"Let me not to the marriage of true minds
Admit impediments: love is not love
Which alters when it alteration finds."
In some respects, the pedler's anticipations were correct. Katherine had
"a bad time by herself" that night; for evil has this woful
prerogative,--it can wound the good and the innocent, it can make
wretched without provocation and without desert. But, whatever her
suffering, it was altogether her own. She made no complaint, and she
offered no explanation of her singular conduct. Her household, however,
had learned to trust her; and the men and women servants sitting around
the kitchen-fire that night, talked over the circumstance, and found its
very mystery a greater charm than any possible certainty, however
terrible, could have given them.
"She be a stout-hearted one," said the ostler admiringly. "Tony and I
a-watched her and the dog a-driving him through the gates. With his
bundle on his back, he was a-shuffling along, a-nigh on his all-fours;
and the madam at his heels, with her head up in the air, and her eyes
a-shining like candles."
"It would be about the captain he spoke."

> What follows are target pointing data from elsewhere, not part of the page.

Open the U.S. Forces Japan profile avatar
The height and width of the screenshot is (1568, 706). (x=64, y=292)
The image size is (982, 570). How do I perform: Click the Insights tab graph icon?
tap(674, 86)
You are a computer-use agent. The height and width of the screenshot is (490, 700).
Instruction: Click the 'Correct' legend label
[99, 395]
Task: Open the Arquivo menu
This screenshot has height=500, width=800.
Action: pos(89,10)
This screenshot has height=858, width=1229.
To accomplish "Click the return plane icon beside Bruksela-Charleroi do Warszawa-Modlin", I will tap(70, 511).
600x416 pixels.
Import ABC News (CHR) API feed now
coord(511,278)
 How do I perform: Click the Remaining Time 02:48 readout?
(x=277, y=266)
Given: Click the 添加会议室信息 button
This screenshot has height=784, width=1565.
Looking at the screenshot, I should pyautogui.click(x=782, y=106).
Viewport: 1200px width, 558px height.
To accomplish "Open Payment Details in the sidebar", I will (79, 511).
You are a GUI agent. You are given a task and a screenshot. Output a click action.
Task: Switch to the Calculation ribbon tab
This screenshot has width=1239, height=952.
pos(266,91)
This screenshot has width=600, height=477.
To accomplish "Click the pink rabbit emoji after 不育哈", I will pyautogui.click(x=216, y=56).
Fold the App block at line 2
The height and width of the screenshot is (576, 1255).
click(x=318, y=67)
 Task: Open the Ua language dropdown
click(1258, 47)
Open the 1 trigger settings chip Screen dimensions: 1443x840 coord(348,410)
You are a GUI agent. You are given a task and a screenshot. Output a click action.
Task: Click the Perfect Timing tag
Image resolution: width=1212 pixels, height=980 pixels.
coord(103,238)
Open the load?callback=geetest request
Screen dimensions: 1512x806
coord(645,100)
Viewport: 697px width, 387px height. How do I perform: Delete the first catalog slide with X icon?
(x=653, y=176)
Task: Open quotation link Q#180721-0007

The remark was ventured by Lettice in a low voice, and the company
looked at each other and nodded confidentially. For the captain was a
person of great and mysterious importance in the house. All that was
done was in obedience to some order received from him. Katherine quoted
him continually, granted every favour in his name, made him the
authority for every change necessary. His visits were times of holiday,
when discipline was relaxed, and the methodical economy of life at the
manor house changed into festival. And Hyde had precisely that dashing
manner, that mixture of frankness and authority, which dependents
admire. The one place in the whole world where nobody would have
believed wrong of Hyde was in Hyde's own home.